ただ、個人的には本当にそこまで「運行の安全」を求めるのであれば、なおさらライドシェアを導入すべきだと思う。
素人ドライバーが操る「白タク」が社会にあふれかえれば、プロドライバーが操る「タクシーの価値」があらためて社会に認められ「賃上げ」につながるからだ。
ご存じのように日本は30年間、平均給与が上がっていない。世界では当たり前の「国や自治体が物価上昇にともなって段階的に最低賃金を引き上げていく」ことをかたくなに否定して、「企業努力」という謎の精神論にすがってきたからだが、この方針が変わることはない。つまり、これからも日本企業は自力で賃上げをしていくことは難しい。
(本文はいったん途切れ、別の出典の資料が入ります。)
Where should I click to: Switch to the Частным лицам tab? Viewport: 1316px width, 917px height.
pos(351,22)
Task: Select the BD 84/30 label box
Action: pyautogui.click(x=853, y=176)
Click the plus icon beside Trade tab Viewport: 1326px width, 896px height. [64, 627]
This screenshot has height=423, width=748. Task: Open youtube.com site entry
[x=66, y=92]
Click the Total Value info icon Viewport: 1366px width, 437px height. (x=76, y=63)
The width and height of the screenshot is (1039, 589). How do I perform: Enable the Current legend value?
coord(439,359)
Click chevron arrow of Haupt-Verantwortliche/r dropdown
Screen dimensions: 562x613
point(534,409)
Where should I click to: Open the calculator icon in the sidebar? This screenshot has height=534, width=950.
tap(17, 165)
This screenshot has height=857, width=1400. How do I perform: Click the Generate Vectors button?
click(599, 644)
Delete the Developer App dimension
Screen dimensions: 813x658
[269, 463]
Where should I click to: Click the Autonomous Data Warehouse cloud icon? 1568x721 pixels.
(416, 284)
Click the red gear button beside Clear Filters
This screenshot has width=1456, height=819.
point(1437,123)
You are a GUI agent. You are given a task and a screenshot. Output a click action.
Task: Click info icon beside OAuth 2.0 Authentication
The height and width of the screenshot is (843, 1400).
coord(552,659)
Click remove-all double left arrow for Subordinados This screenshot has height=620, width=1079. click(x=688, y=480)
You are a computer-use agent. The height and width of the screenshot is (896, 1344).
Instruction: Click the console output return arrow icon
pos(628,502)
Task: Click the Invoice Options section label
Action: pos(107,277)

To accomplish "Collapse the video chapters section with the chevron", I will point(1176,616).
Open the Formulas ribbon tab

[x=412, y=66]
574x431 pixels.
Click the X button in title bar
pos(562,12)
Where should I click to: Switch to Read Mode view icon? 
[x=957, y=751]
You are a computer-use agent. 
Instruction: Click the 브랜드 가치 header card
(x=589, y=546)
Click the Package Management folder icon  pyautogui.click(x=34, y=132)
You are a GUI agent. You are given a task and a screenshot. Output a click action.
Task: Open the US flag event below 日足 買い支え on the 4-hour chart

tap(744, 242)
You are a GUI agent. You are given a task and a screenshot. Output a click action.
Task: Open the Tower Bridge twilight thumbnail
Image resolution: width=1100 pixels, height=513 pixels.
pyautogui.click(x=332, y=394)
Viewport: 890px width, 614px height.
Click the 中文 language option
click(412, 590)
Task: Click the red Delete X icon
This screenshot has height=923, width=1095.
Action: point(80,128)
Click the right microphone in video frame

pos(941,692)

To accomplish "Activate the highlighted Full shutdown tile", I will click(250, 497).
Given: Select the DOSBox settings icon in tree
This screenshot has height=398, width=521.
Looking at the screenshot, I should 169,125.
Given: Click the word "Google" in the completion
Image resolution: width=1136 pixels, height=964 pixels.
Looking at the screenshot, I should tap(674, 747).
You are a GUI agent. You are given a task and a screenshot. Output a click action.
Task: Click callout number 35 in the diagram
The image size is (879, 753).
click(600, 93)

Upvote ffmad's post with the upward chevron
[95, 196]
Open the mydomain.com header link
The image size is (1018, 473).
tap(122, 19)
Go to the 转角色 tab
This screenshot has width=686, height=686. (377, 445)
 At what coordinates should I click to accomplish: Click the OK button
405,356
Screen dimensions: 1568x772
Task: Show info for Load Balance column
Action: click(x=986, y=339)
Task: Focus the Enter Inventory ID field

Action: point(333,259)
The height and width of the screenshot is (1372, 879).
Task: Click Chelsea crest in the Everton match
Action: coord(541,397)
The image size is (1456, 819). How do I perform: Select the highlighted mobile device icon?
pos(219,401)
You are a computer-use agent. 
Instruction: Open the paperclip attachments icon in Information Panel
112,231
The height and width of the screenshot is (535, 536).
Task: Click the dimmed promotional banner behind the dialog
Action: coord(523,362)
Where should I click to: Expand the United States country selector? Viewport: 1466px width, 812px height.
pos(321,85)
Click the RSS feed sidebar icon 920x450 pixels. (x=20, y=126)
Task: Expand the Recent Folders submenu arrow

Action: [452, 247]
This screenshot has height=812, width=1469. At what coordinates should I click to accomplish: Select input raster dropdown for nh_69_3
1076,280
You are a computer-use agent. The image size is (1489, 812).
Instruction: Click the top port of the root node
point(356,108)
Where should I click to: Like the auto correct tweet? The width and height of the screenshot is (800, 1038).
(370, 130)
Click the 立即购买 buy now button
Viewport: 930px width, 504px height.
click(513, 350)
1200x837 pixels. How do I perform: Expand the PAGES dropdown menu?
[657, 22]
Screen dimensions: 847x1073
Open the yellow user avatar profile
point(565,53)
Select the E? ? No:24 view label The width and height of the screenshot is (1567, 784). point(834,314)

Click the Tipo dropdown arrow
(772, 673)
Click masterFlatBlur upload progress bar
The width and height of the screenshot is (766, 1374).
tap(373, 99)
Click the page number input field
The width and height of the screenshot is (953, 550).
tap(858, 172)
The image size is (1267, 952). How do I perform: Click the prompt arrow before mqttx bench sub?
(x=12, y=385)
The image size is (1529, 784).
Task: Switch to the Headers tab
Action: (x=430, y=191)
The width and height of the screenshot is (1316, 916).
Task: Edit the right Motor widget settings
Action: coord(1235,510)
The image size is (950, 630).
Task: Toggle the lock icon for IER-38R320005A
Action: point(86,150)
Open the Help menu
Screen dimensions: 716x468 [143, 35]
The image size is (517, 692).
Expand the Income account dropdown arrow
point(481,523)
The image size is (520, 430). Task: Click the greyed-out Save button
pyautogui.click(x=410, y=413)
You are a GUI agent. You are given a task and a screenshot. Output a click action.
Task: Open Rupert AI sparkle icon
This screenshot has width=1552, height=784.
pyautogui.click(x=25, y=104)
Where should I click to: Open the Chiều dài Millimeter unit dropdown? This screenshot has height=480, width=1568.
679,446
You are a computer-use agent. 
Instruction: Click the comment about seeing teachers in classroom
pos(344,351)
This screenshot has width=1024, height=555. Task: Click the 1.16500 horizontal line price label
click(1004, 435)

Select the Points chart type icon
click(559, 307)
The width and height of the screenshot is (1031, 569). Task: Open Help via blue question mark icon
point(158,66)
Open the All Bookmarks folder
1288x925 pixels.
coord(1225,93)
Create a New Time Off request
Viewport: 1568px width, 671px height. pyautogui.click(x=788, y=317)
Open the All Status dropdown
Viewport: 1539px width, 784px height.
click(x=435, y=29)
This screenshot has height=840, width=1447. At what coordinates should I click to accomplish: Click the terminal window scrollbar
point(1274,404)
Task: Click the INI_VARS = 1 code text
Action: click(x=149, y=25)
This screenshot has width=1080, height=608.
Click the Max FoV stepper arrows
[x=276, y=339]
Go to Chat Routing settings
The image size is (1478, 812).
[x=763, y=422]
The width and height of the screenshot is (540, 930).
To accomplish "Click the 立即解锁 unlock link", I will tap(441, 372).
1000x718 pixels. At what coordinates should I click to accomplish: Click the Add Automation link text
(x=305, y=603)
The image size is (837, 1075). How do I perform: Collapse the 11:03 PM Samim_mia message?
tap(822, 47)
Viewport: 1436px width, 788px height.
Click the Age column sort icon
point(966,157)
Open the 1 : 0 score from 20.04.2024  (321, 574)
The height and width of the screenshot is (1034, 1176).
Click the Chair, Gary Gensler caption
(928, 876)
タクシー業界はそんな賃上げできない業界の代表だ。全国ハイヤータクシー連合会調べでは、22年のタクシードライバーの平均年収は363.6万円。これはもはや「企業努力」でどうにかなる水準ではない。
そこで「ライドシェア」という、「低価格帯のタクシーもどき」をつくることで、「タクシー」という産業全体の価値向上を試みるのだ。なぜそこまでして「賃上げ」にこだわるのかというと「運行の安全」を守るためだ。
週刊エコノミスト Onlineの『70代が主流 「タクシー運転手の高齢化問題」の危うさ』(22年11月5日)によれば、法人・個人のタクシー業界団体のデータを整理したところ、タクシードライバーが最も多い年齢は「70〜74歳」だという。つまり、国交省が号令をかけるまでもなく、あと数年もすれば、日本のタクシー運行は80代が中心になるのだ。年齢で運転を差別するつもりはないが、安全性という観点からもやはり「若返り」が必要だ。
若い人にタクシー会社で働いてもらうには、やはり「賃上げ」は欠かせない。「やりがい」とか「労働環境」とか「タクシー免許の取りやすさ」も無関係とは言わないが、やはり先立つものは「カネ」なので、まずは「平均年収363万円」を他業種並みに上げないことには、やりがいもへったくれもないのだ。